As it turns out, public transit accidents are treated a little differently from standard fender benders, and those differences can affect your case. Here are a few things that make injury claims involving transit authorities unique:
Common Carrier Considerations
Any entity in the business of transporting goods or people from place to place is considered a "common carrier" in the eyes of the law. This includes the buses, trains, and light rail that constitute public transportation.
Because common carriers are responsible for the safety of their passengers, they are held to a higher standard of care than the average person. Instead of comparing their actions to a reasonable person, common carriers are compared to a "reasonably careful operator."
While you would still need to demonstrate that a bus or train operator (or the transit authority as discussed below) acted negligently in causing the accident, it may be easier to prove negligence if the operator failed to meet this high standard.
Transit Authority Tort Liability
Many state and local governments have "Tort Claims Acts" that set the rules for filing injury claims against the government and government entities such as public transit agencies.
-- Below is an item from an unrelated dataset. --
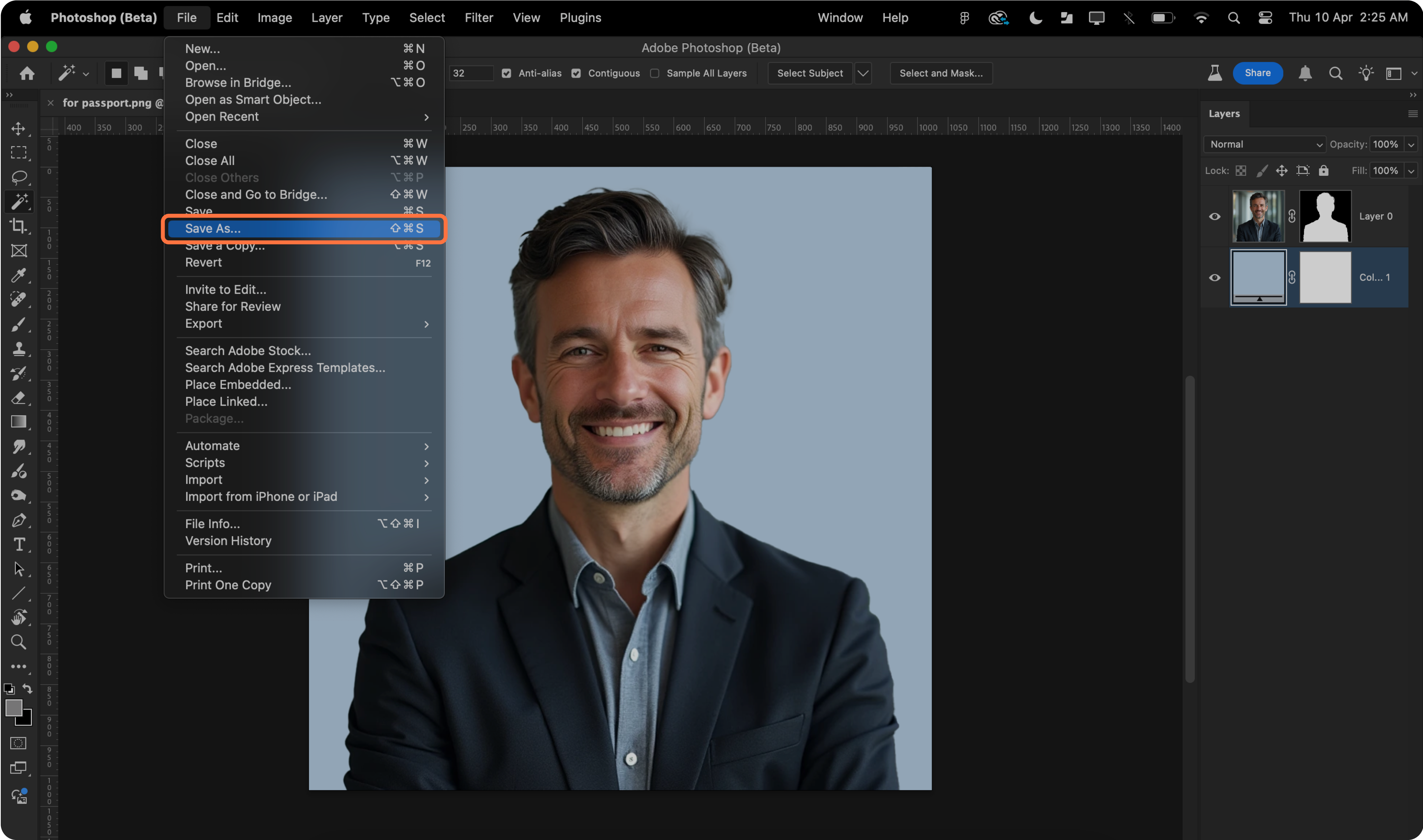Expand the Opacity dropdown arrow
Image resolution: width=1423 pixels, height=840 pixels.
pos(1410,144)
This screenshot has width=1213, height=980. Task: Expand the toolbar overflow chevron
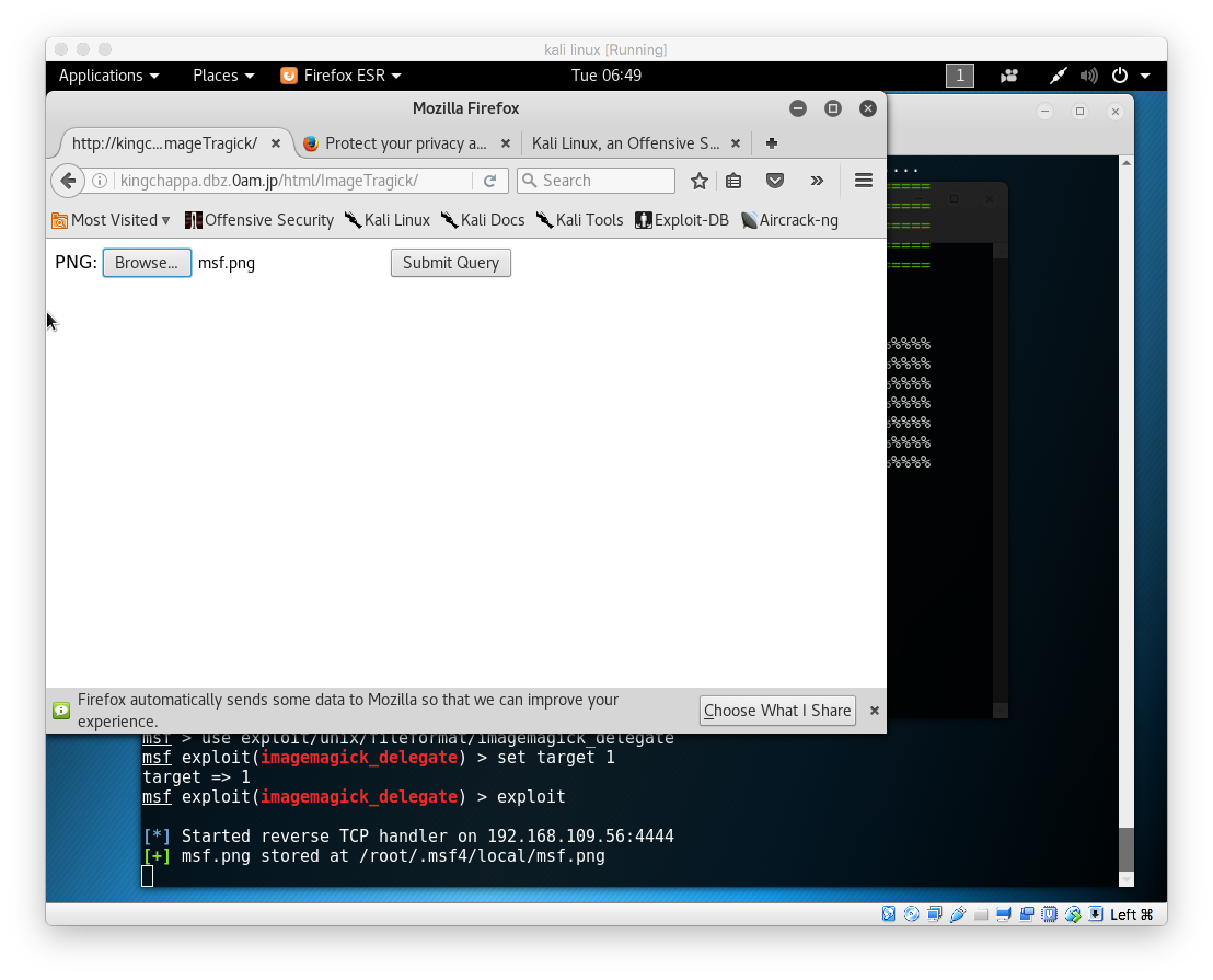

One of these rules generally requires injury victims to file a "notice of claim" within a specified amount of time after the accident has occurred, before they file a lawsuit. Failure to file such notice, and adhere to other legal rules, could mean forfeiting your right to recover for your injuries.
Local rules may also place a cap on the amount of damages you can recover from a government entity. The rules applying to your case will depend on where the accident took place, so you may want to check with your local laws or an experienced attorney to be aware of your jurisdiction's requirements.